> [SHORT EXERCISE 1] Show every line of the listing that contains the string "Task". Case counts.

Helen Farrington of Botanical Designs relies on these plants for durable container plantings:
FILLER:
Sweet flag (Acorus 'Ogon'). A bright golden ornamental grass.
Golden spikemoss (Selaginella 'Aurea'). Chartreuse, moss-like carpet.
Hellebore 'Ivory Prince.' Compact winter-bloomer with long-lasting green and white flowers.
Strawberry begonia (Saxifraga stolonifera 'Maroon Beauty' and 'Harvest Moon'). Shade-tolerant plants with colorful leaves and runners to drape over the edges of pots or hanging baskets.
Tassel fern (Polystichum polyblepharum). Compact, shiny and evergreen.
Carexes. Foolproof evergreen ornamental grasses that are full of movement.
CENTERPIECES:
Mahonia 'Charity.' Gives a tropical impression, has yellow winter flowers and won't outgrow its space too rapidly.
Golden Monterey cypress (Cupressus macrocarpa 'Wilma Goldcrest'). Has lemon-lime foliage and a citrus scent.
Fernspray cypress (Chamaecyparis obtusa 'Filicoides'). Comes in green or gold with an interesting shape ideal for a low, wide bowl-shaped pot.
Life is tough for plants in the big city. "It's not only light and exposure, but the public," says Meucci. "They stick gum and cigarette butts in the beds and the pots, and then there's the occasional posy picker." This doesn't deter Meucci from adding more personal touches, like fragrant daphnes near the doorways and roses to climb the cement walls, determined to give the place the homey feel of her old neighborhood.

> [EXTRACTED DATA]
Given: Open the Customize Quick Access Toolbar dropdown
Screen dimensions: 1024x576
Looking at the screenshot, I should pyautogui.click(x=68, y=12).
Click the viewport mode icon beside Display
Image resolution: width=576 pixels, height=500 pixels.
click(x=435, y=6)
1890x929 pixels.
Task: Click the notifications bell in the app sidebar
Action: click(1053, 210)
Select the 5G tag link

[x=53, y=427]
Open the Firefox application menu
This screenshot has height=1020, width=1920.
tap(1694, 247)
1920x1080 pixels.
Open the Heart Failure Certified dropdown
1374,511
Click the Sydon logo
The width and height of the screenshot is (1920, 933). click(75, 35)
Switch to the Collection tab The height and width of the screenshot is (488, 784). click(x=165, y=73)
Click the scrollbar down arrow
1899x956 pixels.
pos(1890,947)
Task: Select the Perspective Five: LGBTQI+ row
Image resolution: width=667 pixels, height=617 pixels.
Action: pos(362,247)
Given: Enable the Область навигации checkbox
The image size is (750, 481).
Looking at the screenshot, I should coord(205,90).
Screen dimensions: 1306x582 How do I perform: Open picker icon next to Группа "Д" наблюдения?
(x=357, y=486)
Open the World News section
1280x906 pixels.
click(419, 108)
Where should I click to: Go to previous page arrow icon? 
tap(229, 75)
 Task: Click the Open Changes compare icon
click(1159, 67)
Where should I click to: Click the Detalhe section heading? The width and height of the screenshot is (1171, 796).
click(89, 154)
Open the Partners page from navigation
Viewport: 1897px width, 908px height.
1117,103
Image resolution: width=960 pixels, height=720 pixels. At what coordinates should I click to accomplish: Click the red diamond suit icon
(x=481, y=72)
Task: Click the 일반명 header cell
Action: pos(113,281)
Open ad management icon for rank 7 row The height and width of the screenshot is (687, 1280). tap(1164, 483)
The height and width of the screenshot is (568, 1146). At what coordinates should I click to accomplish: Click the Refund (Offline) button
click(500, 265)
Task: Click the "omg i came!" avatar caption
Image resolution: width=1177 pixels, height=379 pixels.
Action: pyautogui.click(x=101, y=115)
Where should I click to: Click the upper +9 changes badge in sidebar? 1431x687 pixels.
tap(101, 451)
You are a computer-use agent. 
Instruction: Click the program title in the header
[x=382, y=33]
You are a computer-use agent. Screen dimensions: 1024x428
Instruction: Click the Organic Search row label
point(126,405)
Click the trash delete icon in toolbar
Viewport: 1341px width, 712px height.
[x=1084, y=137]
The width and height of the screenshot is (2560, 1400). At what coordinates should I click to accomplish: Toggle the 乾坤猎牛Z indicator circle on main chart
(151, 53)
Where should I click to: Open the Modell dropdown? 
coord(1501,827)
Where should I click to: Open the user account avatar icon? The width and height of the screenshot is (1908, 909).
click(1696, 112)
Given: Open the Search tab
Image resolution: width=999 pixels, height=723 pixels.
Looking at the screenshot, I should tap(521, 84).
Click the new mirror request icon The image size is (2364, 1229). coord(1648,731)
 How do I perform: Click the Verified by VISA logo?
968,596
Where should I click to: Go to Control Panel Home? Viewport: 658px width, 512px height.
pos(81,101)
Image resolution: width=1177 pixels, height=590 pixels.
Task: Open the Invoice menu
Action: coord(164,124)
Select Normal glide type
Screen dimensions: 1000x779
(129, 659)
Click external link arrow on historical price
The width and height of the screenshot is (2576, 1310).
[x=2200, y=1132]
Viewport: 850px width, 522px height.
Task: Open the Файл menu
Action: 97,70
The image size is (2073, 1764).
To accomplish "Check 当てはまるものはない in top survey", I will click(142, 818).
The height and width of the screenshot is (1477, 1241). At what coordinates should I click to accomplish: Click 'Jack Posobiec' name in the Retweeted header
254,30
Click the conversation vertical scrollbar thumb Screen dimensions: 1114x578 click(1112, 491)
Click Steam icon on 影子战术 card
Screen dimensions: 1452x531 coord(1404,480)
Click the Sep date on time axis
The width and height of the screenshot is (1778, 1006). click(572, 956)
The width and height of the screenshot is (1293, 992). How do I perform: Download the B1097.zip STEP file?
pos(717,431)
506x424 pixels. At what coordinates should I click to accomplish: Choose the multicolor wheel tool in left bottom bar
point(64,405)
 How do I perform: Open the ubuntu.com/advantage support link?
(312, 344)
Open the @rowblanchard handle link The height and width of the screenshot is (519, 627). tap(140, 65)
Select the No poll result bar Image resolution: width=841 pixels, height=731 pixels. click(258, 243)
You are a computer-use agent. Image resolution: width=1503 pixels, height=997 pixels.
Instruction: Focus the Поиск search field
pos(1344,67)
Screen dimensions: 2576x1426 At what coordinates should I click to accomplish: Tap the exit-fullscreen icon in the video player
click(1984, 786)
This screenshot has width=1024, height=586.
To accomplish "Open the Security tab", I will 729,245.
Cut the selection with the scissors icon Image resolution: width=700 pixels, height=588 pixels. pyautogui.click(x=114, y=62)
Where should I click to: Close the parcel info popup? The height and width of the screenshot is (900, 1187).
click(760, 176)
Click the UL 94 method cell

> [SHORT EXERCISE 2]
Answer these questions about the container-plant text:
(a) What is the named variety of the hellebore listed as a filler?
(b) What scent does the golden Monterey cypress have?
(c) According to Meucci, what does the public stick in the beds and pots?

> [CORRECT RESPONSE 1]
Task: Click the notifications bell in the app sidebar
Task: Select the Perspective Five: LGBTQI+ row
 Task: Click the Open Changes compare icon
Task: Click the 일반명 header cell
Task: Click the "omg i came!" avatar caption
Task: Open the Invoice menu
Task: Open the Файл menu

> [CORRECT RESPONSE 2]
(a) 'Ivory Prince'
(b) A citrus scent
(c) Gum and cigarette butts